> _Task_:
Look through the listing below and report how many lines contain "search", as a bare number.

> _Extracted data_:
::::::

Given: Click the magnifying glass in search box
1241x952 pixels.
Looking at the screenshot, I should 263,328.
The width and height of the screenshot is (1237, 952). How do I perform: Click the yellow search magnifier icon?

::::::

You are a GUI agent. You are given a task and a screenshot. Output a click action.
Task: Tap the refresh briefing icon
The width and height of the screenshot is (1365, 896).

::::::

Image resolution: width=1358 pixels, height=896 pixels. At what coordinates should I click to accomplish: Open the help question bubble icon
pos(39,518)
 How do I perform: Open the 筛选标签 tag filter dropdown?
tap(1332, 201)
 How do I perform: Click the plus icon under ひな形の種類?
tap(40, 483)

::::::

> _Exercise output_:
2